Demokrasinin zaaflarına karşı getirdikleri başka bir önlem de, kuvvetler ayrılığı ilkesini güçlü şekilde uygulamaya koymaları oldu. Merkezinde devlet başkanlığının değil, Kongrenin olduğu, yasama, yürütme ve yargı erklerinin birbiri üzerinde denetim gücüne sahip olduğu ‘denge-denetleme sistemi’ böyle ortaya çıktı.
Yine bu endişelerinin sonucu olarak ‘impeachment’ sistemini Anayasaya yazmaya da oybirliğiyle karar verdiler.
‘Impeachment’ Türkçeye yaygın bir yanlışla ‘azletmek’ olarak çevrildiği için süreç, Türk okuru için çoğu zaman kafa karıştırıcı olabiliyor. Impeachment uygulamasını, Türk hukuk işleyişindeki ‘iddianamenin mahkemece kabulü’ aşaması gibi düşünebiliriz. Yani, ‘impeachment’, ABD başkanı’nın azli anlamına gelmiyor. Başkanın azli, ‘impeachment’ sürecinden sonra bu sürecin olası sonuçlarından sadece biridir. Hem en ağır hem de gerçekleşme olasılığı en düşük sonucu…
Demokrasi’ sözcüğünün ne ABD Bağımsızlık Bildirgesinde ne de Amerikan Anayasasında hiç geçmemesinin nedeni ABD’nin kurucularının demokrasiye temkinli bakışıdır. Devletin her türden tiranlığa dönüşmesinden kaygılıydılar. ‘Çoğunluğun tiranlığı’ da bunlardan biriydi.
Bir başkan ne zaman görevden alınır?
ABD Anayasası’nda bir başkan hakkında azil sürecinin başlaması için “Vatana ihanet, rüşvet, ağır suç ve kabahatler” gerekçeleri sayılıyor.
Tamamı bir dönem vatan hainliğiyle suçlandıkları için, kurucu babalar, vatan hainliğinin muhaliflere karşı kullanılacak politik bir silaha dönüşmesini engellemek niyetiyle olağanüstü bir önlem aldılar. Vatan hainliğini somut bir biçimde tanımlayarak Anayasa’ya eklediler. ‘Sadece savaş zamanında ve düşmana fiili yardımın somut şekilde ispatlanması’ şartını getirdiler. Bu tanım nedeniyle ABD tarihinde sadece 13 kişi vatan hainliğiyle suçlanabilmiştir.

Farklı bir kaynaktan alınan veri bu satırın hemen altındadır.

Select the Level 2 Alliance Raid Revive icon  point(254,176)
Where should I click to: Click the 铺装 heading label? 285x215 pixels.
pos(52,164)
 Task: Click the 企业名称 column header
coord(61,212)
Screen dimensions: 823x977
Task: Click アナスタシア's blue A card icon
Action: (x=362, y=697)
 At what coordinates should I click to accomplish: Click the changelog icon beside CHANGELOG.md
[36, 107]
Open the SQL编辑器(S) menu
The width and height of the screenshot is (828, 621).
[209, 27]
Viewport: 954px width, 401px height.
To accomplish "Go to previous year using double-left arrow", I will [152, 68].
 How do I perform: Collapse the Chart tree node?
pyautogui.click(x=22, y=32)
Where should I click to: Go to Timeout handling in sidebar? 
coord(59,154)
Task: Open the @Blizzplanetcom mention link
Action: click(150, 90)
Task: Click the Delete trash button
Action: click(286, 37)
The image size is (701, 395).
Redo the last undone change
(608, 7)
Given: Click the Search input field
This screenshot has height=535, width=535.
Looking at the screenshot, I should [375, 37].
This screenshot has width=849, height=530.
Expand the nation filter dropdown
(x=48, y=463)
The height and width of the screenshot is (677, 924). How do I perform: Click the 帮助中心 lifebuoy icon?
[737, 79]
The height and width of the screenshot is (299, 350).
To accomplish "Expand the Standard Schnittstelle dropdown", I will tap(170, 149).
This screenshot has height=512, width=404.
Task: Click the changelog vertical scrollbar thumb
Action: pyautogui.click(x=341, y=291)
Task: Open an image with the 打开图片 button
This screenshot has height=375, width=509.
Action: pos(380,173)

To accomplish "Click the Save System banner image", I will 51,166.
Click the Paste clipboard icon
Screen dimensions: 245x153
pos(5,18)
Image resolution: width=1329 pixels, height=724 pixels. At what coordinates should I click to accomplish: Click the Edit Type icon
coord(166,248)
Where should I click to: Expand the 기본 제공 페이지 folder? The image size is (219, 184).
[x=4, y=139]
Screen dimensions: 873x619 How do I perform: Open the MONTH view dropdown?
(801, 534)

‘Ağır suç ve kabahatler’ deyimi ise aslında İngiliz uygulamasından alınan bir deyim ve esas olarak ‘kamu yetkisinin ve kamu güveninin suiistimali’ durumunu ifade ediyor.
ABD’de, Temsilciler Meclisinin 24 Eylül 2019 günü Trump hakkında başlattığı azil soruşturmasının dayanağı da ‘ağır suç ve kabahatler’ kapsamındaki ithamlardan oluşuyor. Azil soruşturmasının merkezindeki iddiaya göre, Donald Trump, Demokrat Parti’nin 2020 başkan aday adayları içinde en güçlü isim olan eski Başkan Yardımcısı Joe Biden’ın oğlu Hunter Biden’ın Ukrayna’daki işleri hakkında yolsuzluk iddialarına soruşturma açmaları için mayıs ayından beri Ukrayna’ya baskı yapıyordu.
Daha önce de Trump için azil soruşturması gündeme gelmiş ama tartışılmakla kalmıştı. Bu sefer böyle bir soruşturmayı başlatmaktaki tek yetkili ABD Temsilciler Meclisi Başkanı Nancy Pelosi’yi harekete geçiren ise, bir ‘ıslıkçı’nın Trump ile Ukrayna Devlet Başkanı’nın haziran ayında yaptıkları bir telefon konuşmasının içeriğini, 12 Ağustos günü Kongrenin ilgili komitelerine gönderilmek üzere Ulusal İstihbarat Direktörlüğüne rapor etmesi oldu. Ancak, Ulusal İstihbarat Direktörlüğü, rapordan bazı alıntılar eylül ayında medyaya sızıncaya kadar bu raporu Kongreye iletmedi.
Sonraki günlerde Trump’ın görüştüğü İtalya, Avustralya ve diğer bazı devlet başkanlarından da rakiplerine veya hakkında yürütülen Mueller soruşturmasını itibarsızlaştırmaya ilişkin yardımlar istediği de medyaya yansıdı. Washington DC Federal Bölge Hakimi bu hafta başvuru üzerine verdiği ara hükümle, Trump yönetiminin, yabancı devlet liderleriyle ikili görüşme ve telefon konuşmalarının kayıtlarını ve delilleri muhafaza talimatı verdi. Bütün bunlar azil sürecinin birçok ülke liderinin adının da karışacağı küresel bir dramaya dönüşme potansiyelinin göstergesi.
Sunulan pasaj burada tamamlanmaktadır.